Model accuracy: 0.6666666666666666


In [10]:
email = ['50% discount on data science courses signup now']
new_email_count = vectorizer.transform(email)
prediction = knn_model.predict(new_email_count)

In [11]:
if prediction[0] == 1:
    print("The email is Spam.")
else:
    print("The email is Not Spam.")

The email is Spam.


Possible Viva Questions
What is the purpose of CountVectorizer in this code?

Answer: CountVectorizer converts the text data into a matrix of word counts, allowing the model to interpret text as numerical features for classification.
Why do we use K-Nearest Neighbors (KNN) for spam detection here?

Answer: KNN is a simple, non-parametric classifier that categorizes emails based on the similarity of their word count vectors to those of known spam or non-spam emails. Although KNN may not be the most efficient for text data, it’s useful for understanding how instance-based learning works.
What are the pros and cons of using KNN for this type of classification problem?

Answer: Pros include simplicity and interpretability.
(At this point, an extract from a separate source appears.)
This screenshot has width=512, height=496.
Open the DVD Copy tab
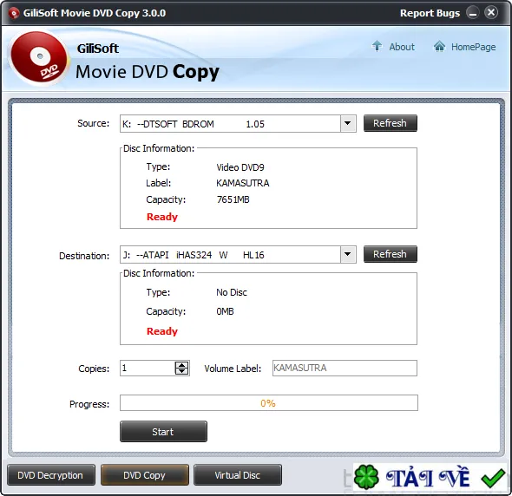145,475
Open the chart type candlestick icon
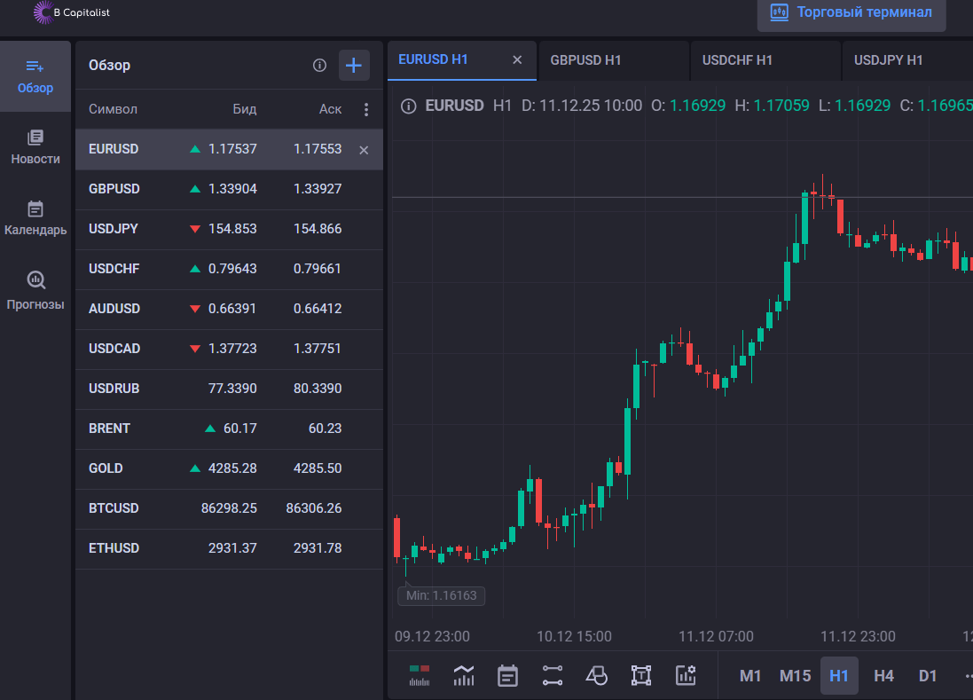973x700 pixels. [x=419, y=675]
Cons include higher memory and computational costs, especially with large datasets, as KNN stores all data points and calculates distances during classification.
Why do we remove duplicate rows from the dataset?

Answer: Duplicate rows can bias the model by overrepresenting certain data points, which may lead to inaccurate classifications.
How could this model be improved for spam detection?

Answer: Improvements could include using TF-IDF instead of CountVectorizer to weigh word importance, trying more sophisticated algorithms like Naive Bayes or Support Vector Machines, and adding preprocessing steps like stemming or lemmatization to reduce dimensionality.